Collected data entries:

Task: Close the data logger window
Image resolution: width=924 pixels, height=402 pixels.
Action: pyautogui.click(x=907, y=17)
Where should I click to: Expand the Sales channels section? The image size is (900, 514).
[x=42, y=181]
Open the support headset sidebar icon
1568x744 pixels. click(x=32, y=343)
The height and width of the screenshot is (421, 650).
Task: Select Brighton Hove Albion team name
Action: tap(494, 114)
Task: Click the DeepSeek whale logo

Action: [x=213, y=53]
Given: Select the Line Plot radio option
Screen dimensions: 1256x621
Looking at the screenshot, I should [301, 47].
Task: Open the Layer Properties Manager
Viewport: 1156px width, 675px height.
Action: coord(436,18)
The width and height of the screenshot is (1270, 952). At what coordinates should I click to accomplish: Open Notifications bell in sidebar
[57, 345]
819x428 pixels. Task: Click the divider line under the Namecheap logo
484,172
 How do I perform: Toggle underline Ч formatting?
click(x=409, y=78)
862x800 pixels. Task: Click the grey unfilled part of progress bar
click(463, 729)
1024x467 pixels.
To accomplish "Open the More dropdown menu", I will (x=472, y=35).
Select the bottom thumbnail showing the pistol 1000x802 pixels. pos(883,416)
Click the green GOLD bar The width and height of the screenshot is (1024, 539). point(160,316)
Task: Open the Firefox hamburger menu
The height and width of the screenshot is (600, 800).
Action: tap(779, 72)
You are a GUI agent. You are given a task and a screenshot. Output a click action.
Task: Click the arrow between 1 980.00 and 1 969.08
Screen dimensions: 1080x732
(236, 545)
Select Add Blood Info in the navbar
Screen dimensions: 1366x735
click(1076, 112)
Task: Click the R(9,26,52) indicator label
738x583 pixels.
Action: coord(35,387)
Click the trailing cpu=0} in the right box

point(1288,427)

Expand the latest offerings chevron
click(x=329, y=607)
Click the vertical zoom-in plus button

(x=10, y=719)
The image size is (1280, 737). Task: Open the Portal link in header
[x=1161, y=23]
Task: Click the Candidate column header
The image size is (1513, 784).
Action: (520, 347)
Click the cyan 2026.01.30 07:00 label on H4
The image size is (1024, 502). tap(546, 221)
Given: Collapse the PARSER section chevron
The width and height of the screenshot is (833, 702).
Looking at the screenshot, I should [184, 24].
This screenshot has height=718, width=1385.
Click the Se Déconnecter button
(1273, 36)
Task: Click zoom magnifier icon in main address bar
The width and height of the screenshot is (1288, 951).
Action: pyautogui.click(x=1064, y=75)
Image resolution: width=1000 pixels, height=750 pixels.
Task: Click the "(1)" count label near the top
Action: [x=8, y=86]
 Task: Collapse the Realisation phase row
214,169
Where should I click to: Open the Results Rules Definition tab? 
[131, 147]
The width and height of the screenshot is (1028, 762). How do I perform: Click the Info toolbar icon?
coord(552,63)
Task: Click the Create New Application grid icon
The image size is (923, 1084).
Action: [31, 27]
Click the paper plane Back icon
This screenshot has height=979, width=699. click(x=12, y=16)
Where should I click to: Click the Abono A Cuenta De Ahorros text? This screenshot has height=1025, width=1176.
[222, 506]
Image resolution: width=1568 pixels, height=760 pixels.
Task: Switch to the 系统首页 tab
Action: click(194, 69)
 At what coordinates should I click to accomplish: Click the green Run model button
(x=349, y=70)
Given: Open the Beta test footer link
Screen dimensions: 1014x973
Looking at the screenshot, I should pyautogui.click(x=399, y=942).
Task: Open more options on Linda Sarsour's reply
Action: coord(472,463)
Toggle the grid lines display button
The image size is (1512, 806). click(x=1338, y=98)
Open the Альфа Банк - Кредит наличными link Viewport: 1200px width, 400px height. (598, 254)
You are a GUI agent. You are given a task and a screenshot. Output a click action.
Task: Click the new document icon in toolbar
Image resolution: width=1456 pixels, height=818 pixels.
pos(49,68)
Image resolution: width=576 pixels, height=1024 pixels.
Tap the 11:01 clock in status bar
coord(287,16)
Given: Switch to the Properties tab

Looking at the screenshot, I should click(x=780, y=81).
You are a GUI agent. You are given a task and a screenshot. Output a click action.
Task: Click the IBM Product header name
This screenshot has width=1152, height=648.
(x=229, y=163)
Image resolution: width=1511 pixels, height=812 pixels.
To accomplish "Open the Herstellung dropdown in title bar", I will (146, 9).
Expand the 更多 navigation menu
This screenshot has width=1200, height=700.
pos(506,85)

◆ **Aim of the task**: Set down all of the data above again, exactly.

◆ **Result of the exercise**:
Task: Close the data logger window
Image resolution: width=924 pixels, height=402 pixels.
Action: pyautogui.click(x=907, y=17)
Where should I click to: Expand the Sales channels section? The image size is (900, 514).
[x=42, y=181]
Open the support headset sidebar icon
1568x744 pixels. click(x=32, y=343)
The height and width of the screenshot is (421, 650).
Task: Select Brighton Hove Albion team name
Action: tap(494, 114)
Task: Click the DeepSeek whale logo

Action: [x=213, y=53]
Given: Select the Line Plot radio option
Screen dimensions: 1256x621
Looking at the screenshot, I should [301, 47].
Task: Open the Layer Properties Manager
Viewport: 1156px width, 675px height.
Action: coord(436,18)
The width and height of the screenshot is (1270, 952). At what coordinates should I click to accomplish: Open Notifications bell in sidebar
[57, 345]
819x428 pixels. Task: Click the divider line under the Namecheap logo
484,172
 How do I perform: Toggle underline Ч formatting?
click(x=409, y=78)
862x800 pixels. Task: Click the grey unfilled part of progress bar
click(463, 729)
1024x467 pixels.
To accomplish "Open the More dropdown menu", I will (x=472, y=35).
Select the bottom thumbnail showing the pistol 1000x802 pixels. pos(883,416)
Click the green GOLD bar The width and height of the screenshot is (1024, 539). point(160,316)
Task: Open the Firefox hamburger menu
The height and width of the screenshot is (600, 800).
Action: tap(779, 72)
You are a GUI agent. You are given a task and a screenshot. Output a click action.
Task: Click the arrow between 1 980.00 and 1 969.08
Screen dimensions: 1080x732
(236, 545)
Select Add Blood Info in the navbar
Screen dimensions: 1366x735
click(1076, 112)
Task: Click the R(9,26,52) indicator label
738x583 pixels.
Action: coord(35,387)
Click the trailing cpu=0} in the right box

point(1288,427)

Expand the latest offerings chevron
click(x=329, y=607)
Click the vertical zoom-in plus button

(x=10, y=719)
The image size is (1280, 737). Task: Open the Portal link in header
[x=1161, y=23]
Task: Click the Candidate column header
The image size is (1513, 784).
Action: (520, 347)
Click the cyan 2026.01.30 07:00 label on H4
The image size is (1024, 502). tap(546, 221)
Given: Collapse the PARSER section chevron
The width and height of the screenshot is (833, 702).
Looking at the screenshot, I should [184, 24].
This screenshot has height=718, width=1385.
Click the Se Déconnecter button
(1273, 36)
Task: Click zoom magnifier icon in main address bar
The width and height of the screenshot is (1288, 951).
Action: pyautogui.click(x=1064, y=75)
Image resolution: width=1000 pixels, height=750 pixels.
Task: Click the "(1)" count label near the top
Action: [x=8, y=86]
 Task: Collapse the Realisation phase row
214,169
Where should I click to: Open the Results Rules Definition tab? 
[131, 147]
The width and height of the screenshot is (1028, 762). How do I perform: Click the Info toolbar icon?
coord(552,63)
Task: Click the Create New Application grid icon
The image size is (923, 1084).
Action: [31, 27]
Click the paper plane Back icon
This screenshot has height=979, width=699. click(x=12, y=16)
Where should I click to: Click the Abono A Cuenta De Ahorros text? This screenshot has height=1025, width=1176.
[222, 506]
Image resolution: width=1568 pixels, height=760 pixels.
Task: Switch to the 系统首页 tab
Action: click(194, 69)
 At what coordinates should I click to accomplish: Click the green Run model button
(x=349, y=70)
Given: Open the Beta test footer link
Screen dimensions: 1014x973
Looking at the screenshot, I should pyautogui.click(x=399, y=942).
Task: Open more options on Linda Sarsour's reply
Action: coord(472,463)
Toggle the grid lines display button
The image size is (1512, 806). click(x=1338, y=98)
Open the Альфа Банк - Кредит наличными link Viewport: 1200px width, 400px height. (598, 254)
You are a GUI agent. You are given a task and a screenshot. Output a click action.
Task: Click the new document icon in toolbar
Image resolution: width=1456 pixels, height=818 pixels.
pos(49,68)
Image resolution: width=576 pixels, height=1024 pixels.
Tap the 11:01 clock in status bar
coord(287,16)
Given: Switch to the Properties tab

Looking at the screenshot, I should click(x=780, y=81).
You are a GUI agent. You are given a task and a screenshot. Output a click action.
Task: Click the IBM Product header name
This screenshot has width=1152, height=648.
(x=229, y=163)
Image resolution: width=1511 pixels, height=812 pixels.
To accomplish "Open the Herstellung dropdown in title bar", I will (146, 9).
Expand the 更多 navigation menu
This screenshot has width=1200, height=700.
pos(506,85)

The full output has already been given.